- **Exercise directions**
Starting with the first of the lines below and going on through the line with "click(498, 408)", write those lines out again with "GUI agent" changed to "screen agent" and nothing else altered.

- **Provided records**
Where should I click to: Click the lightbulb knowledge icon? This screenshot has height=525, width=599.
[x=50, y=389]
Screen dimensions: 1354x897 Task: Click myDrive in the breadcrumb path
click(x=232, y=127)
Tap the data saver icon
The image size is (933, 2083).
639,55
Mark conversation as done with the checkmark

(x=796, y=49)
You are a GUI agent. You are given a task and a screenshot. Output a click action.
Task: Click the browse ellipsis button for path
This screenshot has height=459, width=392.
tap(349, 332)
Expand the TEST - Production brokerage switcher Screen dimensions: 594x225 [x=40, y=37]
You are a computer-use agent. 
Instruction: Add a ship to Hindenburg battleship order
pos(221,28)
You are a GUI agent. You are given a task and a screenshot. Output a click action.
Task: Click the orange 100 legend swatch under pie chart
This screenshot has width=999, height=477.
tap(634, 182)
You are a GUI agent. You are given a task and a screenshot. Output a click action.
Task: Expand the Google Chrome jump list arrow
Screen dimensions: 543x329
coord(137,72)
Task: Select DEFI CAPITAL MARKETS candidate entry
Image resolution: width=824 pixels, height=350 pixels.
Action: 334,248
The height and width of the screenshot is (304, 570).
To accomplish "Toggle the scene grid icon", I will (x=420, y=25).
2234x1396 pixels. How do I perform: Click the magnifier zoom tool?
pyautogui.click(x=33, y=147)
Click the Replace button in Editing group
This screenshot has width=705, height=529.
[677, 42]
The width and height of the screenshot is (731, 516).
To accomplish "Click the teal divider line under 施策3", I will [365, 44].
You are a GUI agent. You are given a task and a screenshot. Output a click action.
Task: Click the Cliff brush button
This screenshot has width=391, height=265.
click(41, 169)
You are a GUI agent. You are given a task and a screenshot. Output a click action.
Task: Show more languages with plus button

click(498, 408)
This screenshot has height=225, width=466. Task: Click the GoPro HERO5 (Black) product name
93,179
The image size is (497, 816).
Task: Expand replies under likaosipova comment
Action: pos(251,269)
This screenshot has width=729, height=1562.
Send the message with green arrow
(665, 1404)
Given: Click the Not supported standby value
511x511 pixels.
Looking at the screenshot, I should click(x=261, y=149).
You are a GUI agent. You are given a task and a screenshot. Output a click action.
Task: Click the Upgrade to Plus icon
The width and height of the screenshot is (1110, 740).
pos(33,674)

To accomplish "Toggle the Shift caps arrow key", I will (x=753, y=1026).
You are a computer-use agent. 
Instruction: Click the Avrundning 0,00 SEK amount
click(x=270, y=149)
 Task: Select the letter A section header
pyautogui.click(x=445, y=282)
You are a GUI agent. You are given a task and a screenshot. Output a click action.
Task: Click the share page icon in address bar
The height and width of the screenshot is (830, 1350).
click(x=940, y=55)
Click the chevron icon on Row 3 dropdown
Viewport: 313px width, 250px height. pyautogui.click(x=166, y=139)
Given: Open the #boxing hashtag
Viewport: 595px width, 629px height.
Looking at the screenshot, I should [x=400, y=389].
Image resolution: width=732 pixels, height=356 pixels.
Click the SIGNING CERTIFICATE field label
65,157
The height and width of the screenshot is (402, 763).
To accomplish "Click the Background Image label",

- **Solution for this task**
Where should I click to: Click the lightbulb knowledge icon? This screenshot has height=525, width=599.
[x=50, y=389]
Screen dimensions: 1354x897 Task: Click myDrive in the breadcrumb path
click(x=232, y=127)
Tap the data saver icon
The image size is (933, 2083).
639,55
Mark conversation as done with the checkmark

(x=796, y=49)
You are a screen agent. You are given a task and a screenshot. Output a click action.
Task: Click the browse ellipsis button for path
This screenshot has height=459, width=392.
tap(349, 332)
Expand the TEST - Production brokerage switcher Screen dimensions: 594x225 [x=40, y=37]
You are a computer-use agent. 
Instruction: Add a ship to Hindenburg battleship order
pos(221,28)
You are a screen agent. You are given a task and a screenshot. Output a click action.
Task: Click the orange 100 legend swatch under pie chart
This screenshot has width=999, height=477.
tap(634, 182)
You are a screen agent. You are given a task and a screenshot. Output a click action.
Task: Expand the Google Chrome jump list arrow
Screen dimensions: 543x329
coord(137,72)
Task: Select DEFI CAPITAL MARKETS candidate entry
Image resolution: width=824 pixels, height=350 pixels.
Action: 334,248
The height and width of the screenshot is (304, 570).
To accomplish "Toggle the scene grid icon", I will (x=420, y=25).
2234x1396 pixels. How do I perform: Click the magnifier zoom tool?
pyautogui.click(x=33, y=147)
Click the Replace button in Editing group
This screenshot has width=705, height=529.
[677, 42]
The width and height of the screenshot is (731, 516).
To accomplish "Click the teal divider line under 施策3", I will [365, 44].
You are a screen agent. You are given a task and a screenshot. Output a click action.
Task: Click the Cliff brush button
This screenshot has width=391, height=265.
click(41, 169)
You are a screen agent. You are given a task and a screenshot. Output a click action.
Task: Show more languages with plus button

click(498, 408)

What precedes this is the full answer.